Я не видел стопок ее статей, которые складывала сиделка, ее репортажей из Эль-Паис, интервью с бойцами Бригадас Рохас, я не слышал ее приходящей пьяной, с терпким вкусом чужого паха на поблескивающих губах. Моя ревность тоже лежала в коме, между горлом и языком.
Я не читал ее писем мне. А их бывало довольно много – иногда по четыре из разных мест, иногда в бинтах полковой цензуры, иногда короткие, как отчет, временами – длинные как часы ожидания сбитого самолета. И на последнем таком письме штемпель с датой ее убийства – уже закинув рюкзак на дно, в белый “Виллис” с полоской “PRESSA”,
Палома вернулась назад в отель. За книгой, где и лежала та, потрепанная с краев, фотография умника в камуфляже, что мне переслали домой потом.
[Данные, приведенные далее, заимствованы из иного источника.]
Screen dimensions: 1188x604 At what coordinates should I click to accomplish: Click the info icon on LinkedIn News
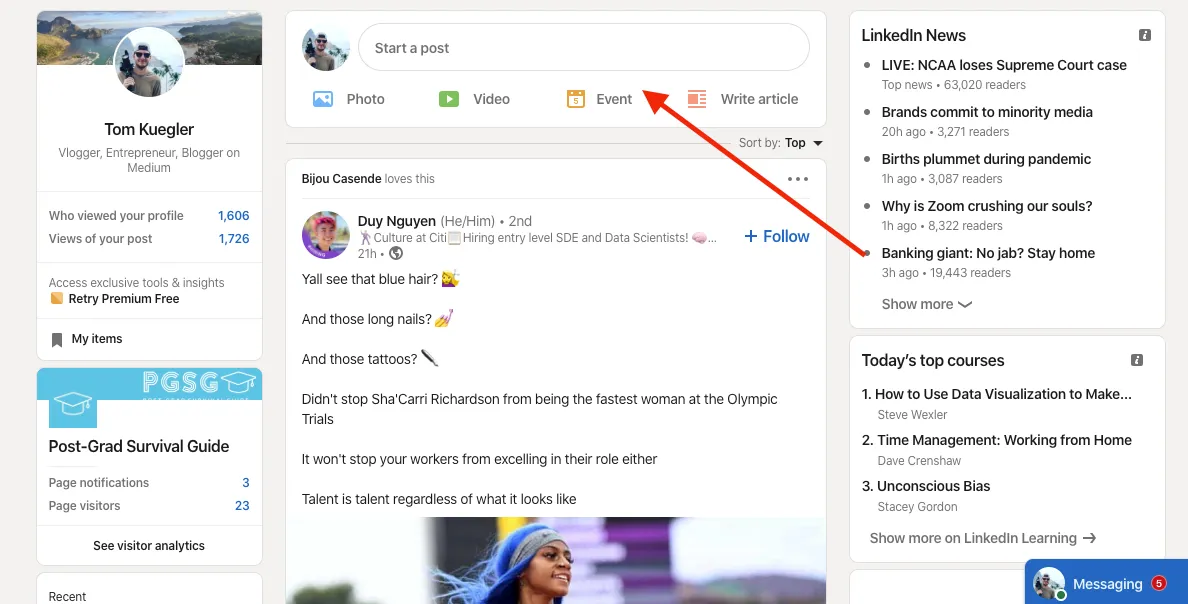point(1144,34)
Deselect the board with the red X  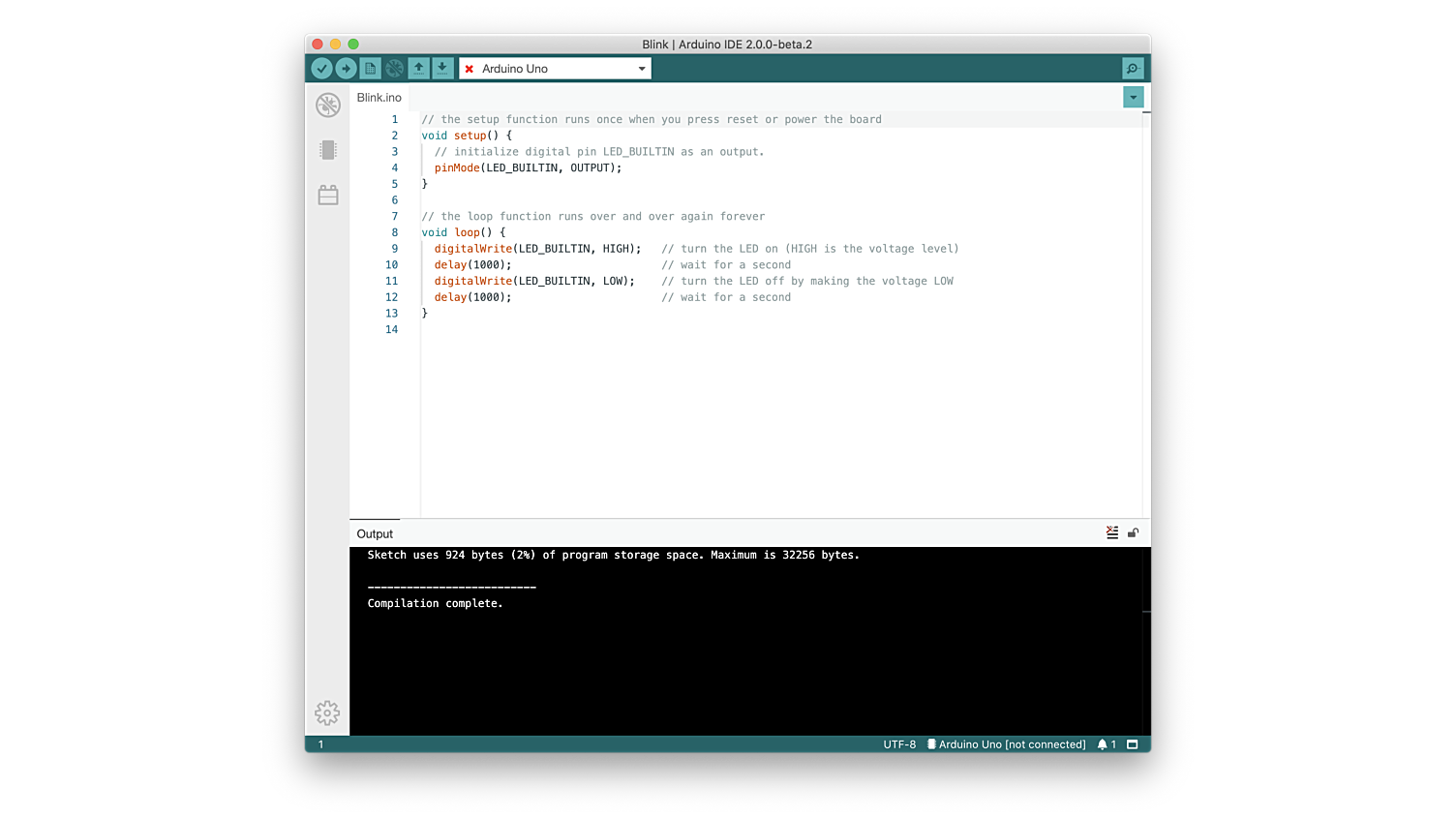(x=469, y=68)
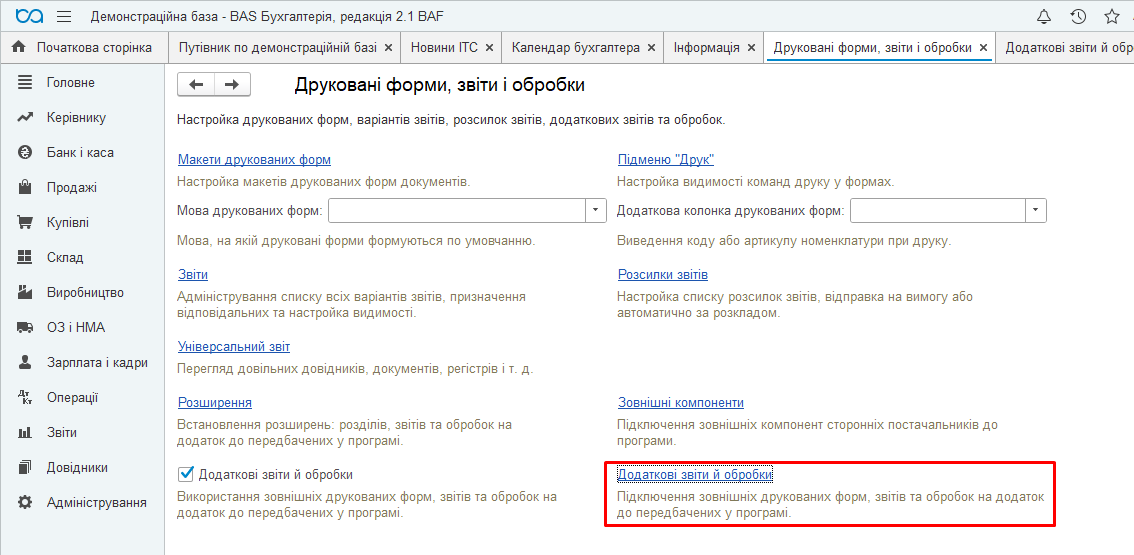Open the Адміністрування gear section
Screen dimensions: 1134x555
[x=96, y=503]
В нее стреляли на поражение. Не шальная пуля в чужом пиру, не истерика – выкидыш пса атаки, но и не снайпер – стеклянный глаз. На нее из развалин большого дома, скрытые мусором от водил, стреляли-лаяли два до хрипа простуженных калаша, и только спустя суету защиты фалангисты бросили им фугас, как бегущим гончим – большую кость, и те подавились кровавым блёвом, чтоб хоть пару минут полежать в тиши.
Палома упала лежать не на бок, а опрокинулась вся назад, и разведенные ноги, подломившиеся в коленях, дергались пару секунд еще. Три глубоких ранения в грудь, одно в шею, и при падении, до белого скрежета по костям, камнем был рассечен затылок. Она умерла до конца, немедленно, не удивляясь и не крича.
Пара кастильских газет, и, ну конечно же, колумбийских, напечатали краткие некрологи, успевшие пожелтеть до того момента, пока я сумел отворить глаза, полные суки-тоски и закиси, – знаешь, что общего в этой пуле и в газетной статье? Не знаешь? Так я скажу тебе – там свинец.
Я вышел из комы в конце зимы и весной научился вставать с кровати.